RECORDS TO PROCESS —
--- START ---
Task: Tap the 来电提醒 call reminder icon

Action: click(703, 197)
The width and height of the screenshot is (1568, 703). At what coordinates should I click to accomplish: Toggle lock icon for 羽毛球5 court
--- END ---
--- START ---
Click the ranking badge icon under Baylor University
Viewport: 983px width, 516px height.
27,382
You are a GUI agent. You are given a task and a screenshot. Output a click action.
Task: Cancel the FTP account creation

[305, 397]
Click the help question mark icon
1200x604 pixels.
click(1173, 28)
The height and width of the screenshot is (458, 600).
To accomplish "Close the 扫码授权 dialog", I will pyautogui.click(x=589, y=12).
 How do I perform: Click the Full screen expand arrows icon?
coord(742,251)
--- END ---
--- START ---
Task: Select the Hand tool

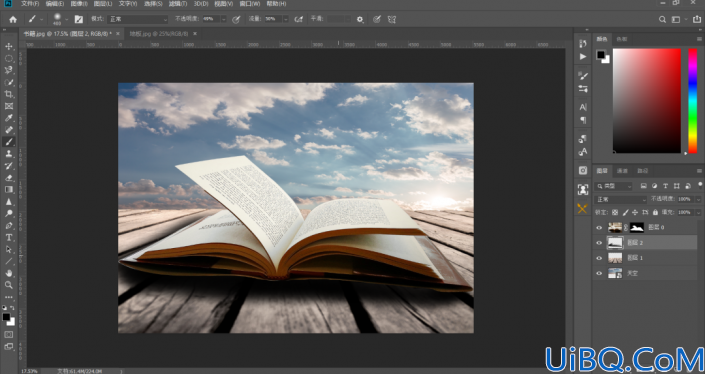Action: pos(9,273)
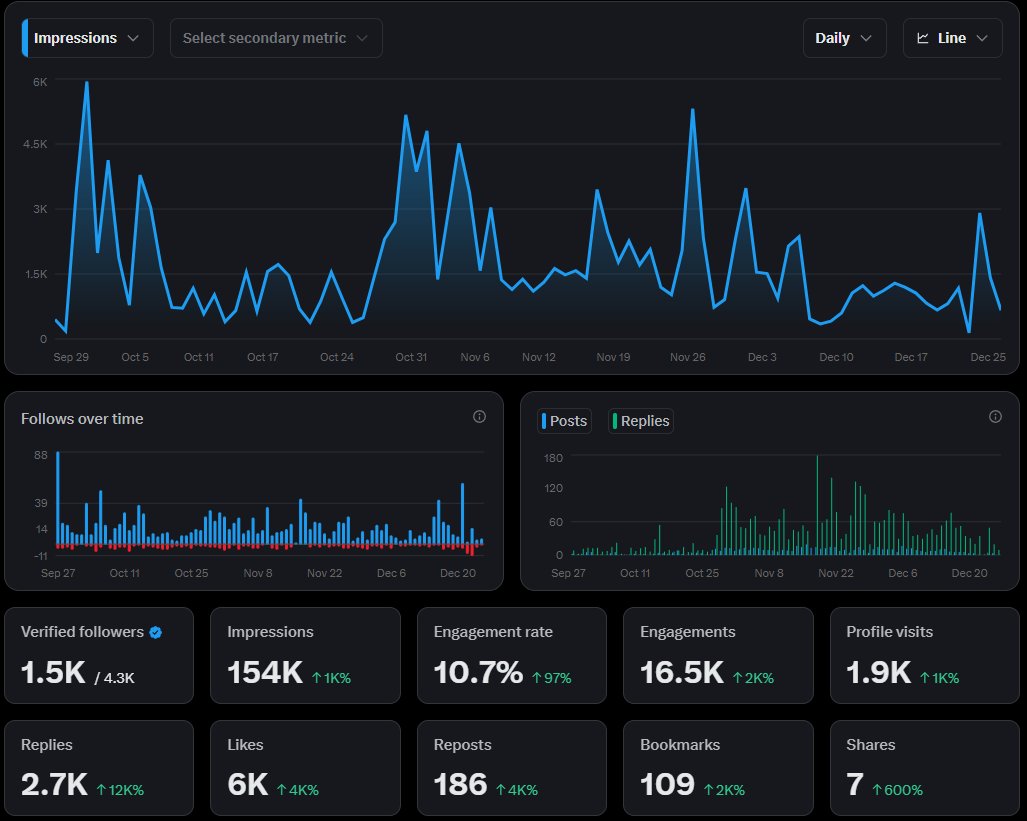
--- END ---
YOUR GOAL —
Please copy, exactly as written, every line in the listing above from the line with "Task: Tap the 来电提醒 call reminder icon" up to and including the line with "The width and".

RESPONSE —
Task: Tap the 来电提醒 call reminder icon

Action: click(703, 197)
The width and height of the screenshot is (1568, 703). At what coordinates should I click to accomplish: Toggle lock icon for 羽毛球5 court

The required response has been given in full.